Glass frit dissolution influenced by material composition and the water content in iodide/triiodide electrolyte of dye-sensitized solar cells

Abstract

To ensure long-term stable dye-sensitized solar cells (DSCs) and modules, a hermetic sealing is required. This research investigates the chemical stability of I-/I3- redox electrolyte and four different glass frits (GFs). Sintered GF layers were openly exposed to nonaqueous redox electrolyte and redox electrolyte with 1, 5, and 10 wt% H2O in thin, encapsulated cells. The change in I3- absorbance was assigned to a reaction between the GF and I-/I3- electrolyte and was used to evaluate the chemical stability of the different GFs.

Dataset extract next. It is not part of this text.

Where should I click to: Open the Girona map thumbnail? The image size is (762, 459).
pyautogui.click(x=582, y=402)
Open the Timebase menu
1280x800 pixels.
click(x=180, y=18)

The I3- absorbance change was monitored over 100 days. Two out of the four GFs were unstable when H2O was added to the redox electrolyte. The H 2O caused metal ion leaching which was determined from EDX analysis of the inorganic remains of electrolyte samples. A GF based on Bi 2O3-SiO2-B2O3 with low bond strength leached bismuth into electrolyte and formed the BiI3- complex. A ZnO-SiO2-Al2O3-based GF also became unstable when H2O was added to the redox electrolyte. Leaching of zinc ions due to exchange with H+ resulted in the formation of a zinc-iodine compound which caused I3- depletion. By applying the test design to different types of GFs, the material suitability in the DSC working environment was investigated. © 2013 Katrine Flarup Jensen et al.